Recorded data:
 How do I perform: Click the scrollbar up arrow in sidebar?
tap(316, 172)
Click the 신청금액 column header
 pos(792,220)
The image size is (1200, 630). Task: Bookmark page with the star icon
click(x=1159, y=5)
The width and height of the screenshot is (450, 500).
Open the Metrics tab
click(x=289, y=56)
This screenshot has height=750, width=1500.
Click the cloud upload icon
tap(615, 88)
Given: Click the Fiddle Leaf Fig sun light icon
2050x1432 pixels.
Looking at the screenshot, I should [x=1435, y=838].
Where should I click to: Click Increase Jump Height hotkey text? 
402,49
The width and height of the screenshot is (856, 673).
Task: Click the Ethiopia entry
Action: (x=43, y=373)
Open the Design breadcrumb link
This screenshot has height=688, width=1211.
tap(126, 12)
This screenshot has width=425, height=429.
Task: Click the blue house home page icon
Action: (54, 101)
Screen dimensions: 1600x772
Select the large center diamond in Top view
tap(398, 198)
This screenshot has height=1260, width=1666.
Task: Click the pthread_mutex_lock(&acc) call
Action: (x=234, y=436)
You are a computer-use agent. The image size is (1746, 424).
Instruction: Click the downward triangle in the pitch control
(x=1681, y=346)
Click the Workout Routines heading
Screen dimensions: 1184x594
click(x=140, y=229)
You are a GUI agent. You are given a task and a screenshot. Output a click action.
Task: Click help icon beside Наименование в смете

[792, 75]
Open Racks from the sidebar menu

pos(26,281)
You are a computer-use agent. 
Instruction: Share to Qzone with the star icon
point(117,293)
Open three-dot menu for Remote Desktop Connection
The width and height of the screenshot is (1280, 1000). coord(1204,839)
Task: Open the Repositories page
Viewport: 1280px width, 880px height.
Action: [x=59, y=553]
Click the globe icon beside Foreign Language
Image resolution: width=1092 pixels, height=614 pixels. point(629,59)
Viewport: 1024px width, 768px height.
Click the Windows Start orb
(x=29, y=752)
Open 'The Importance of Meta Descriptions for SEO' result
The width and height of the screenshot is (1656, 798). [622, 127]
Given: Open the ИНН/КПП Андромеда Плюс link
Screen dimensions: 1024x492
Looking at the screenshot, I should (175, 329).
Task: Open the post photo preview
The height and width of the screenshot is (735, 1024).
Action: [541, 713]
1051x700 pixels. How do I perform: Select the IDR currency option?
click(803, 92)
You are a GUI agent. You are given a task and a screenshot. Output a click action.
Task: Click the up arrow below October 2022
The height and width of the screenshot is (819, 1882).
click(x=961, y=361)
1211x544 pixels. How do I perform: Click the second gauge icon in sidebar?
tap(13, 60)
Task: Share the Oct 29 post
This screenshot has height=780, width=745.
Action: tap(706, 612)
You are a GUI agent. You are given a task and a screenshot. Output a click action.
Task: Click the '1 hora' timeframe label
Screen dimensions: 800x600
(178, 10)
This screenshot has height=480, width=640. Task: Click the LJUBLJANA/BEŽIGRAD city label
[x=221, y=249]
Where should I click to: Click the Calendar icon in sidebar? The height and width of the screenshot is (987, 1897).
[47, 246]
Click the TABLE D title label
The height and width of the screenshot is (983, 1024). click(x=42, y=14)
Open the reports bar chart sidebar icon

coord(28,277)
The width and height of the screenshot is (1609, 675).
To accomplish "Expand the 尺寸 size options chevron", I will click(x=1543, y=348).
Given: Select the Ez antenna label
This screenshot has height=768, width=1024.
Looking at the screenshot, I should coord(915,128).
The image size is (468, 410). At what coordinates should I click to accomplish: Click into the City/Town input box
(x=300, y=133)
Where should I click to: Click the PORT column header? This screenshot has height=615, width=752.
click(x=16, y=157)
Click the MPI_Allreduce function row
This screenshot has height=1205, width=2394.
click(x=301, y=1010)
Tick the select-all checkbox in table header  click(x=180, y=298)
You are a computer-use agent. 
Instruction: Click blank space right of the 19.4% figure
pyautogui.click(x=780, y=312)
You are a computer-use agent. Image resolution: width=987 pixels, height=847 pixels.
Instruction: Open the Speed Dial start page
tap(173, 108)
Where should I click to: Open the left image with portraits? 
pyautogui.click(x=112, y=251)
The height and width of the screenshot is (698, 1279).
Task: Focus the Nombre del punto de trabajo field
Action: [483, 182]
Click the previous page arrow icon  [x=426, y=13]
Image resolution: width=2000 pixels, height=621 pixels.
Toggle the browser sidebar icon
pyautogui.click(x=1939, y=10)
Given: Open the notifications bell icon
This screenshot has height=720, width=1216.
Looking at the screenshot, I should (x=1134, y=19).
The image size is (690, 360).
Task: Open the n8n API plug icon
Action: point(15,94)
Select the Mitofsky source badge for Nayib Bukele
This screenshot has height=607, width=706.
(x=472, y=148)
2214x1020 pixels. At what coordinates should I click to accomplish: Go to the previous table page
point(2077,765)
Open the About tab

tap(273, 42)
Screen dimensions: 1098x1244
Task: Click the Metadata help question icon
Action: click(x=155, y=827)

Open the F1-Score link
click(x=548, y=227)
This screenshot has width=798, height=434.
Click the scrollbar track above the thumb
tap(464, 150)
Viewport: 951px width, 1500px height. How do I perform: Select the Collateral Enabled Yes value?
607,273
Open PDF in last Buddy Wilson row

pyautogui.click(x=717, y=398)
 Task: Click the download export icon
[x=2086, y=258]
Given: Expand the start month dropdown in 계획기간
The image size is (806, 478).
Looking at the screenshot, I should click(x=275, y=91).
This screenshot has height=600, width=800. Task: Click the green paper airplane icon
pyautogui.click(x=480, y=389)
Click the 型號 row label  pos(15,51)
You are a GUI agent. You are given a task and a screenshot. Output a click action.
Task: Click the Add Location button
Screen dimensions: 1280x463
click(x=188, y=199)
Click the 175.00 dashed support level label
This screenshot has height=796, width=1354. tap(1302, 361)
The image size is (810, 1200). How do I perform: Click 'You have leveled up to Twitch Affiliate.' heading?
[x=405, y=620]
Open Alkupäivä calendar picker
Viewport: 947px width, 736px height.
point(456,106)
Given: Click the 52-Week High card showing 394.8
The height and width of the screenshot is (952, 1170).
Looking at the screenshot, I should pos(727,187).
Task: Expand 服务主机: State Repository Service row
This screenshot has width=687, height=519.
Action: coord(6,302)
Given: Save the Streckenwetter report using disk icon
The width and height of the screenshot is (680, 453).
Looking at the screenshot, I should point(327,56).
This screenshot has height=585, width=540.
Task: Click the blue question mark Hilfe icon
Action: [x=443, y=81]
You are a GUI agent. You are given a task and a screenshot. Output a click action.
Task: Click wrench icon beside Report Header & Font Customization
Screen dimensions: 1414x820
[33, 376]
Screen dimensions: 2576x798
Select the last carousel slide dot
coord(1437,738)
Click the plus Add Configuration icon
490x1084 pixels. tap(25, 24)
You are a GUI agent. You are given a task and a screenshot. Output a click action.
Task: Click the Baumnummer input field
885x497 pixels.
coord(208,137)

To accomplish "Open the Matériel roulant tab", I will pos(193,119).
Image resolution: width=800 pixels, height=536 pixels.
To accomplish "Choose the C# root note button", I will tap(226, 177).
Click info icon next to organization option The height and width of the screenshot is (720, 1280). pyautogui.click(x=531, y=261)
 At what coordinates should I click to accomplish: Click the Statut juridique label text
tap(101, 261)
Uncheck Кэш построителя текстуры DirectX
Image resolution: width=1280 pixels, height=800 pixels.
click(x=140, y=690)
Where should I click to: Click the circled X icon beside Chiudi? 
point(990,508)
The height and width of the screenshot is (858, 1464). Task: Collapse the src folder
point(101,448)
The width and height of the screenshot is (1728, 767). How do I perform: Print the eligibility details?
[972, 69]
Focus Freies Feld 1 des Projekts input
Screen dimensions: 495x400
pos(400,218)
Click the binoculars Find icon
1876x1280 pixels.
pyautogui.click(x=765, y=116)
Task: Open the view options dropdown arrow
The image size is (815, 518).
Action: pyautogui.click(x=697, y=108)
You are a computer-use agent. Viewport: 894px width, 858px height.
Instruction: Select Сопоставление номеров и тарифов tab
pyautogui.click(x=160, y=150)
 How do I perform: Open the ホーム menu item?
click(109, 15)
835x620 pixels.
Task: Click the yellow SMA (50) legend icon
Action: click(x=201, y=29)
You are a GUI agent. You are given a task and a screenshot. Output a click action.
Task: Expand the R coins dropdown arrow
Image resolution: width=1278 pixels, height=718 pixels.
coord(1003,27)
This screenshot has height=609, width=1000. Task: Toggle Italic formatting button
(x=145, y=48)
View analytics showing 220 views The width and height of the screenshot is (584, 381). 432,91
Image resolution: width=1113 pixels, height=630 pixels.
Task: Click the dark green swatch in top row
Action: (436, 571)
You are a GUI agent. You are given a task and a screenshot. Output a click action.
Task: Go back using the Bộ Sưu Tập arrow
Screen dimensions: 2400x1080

Task description: From the records above, pick out and copy each line holding the word "options".

Solution to this task:
To accomplish "Expand the 尺寸 size options chevron", I will click(x=1543, y=348).
Task: Open the view options dropdown arrow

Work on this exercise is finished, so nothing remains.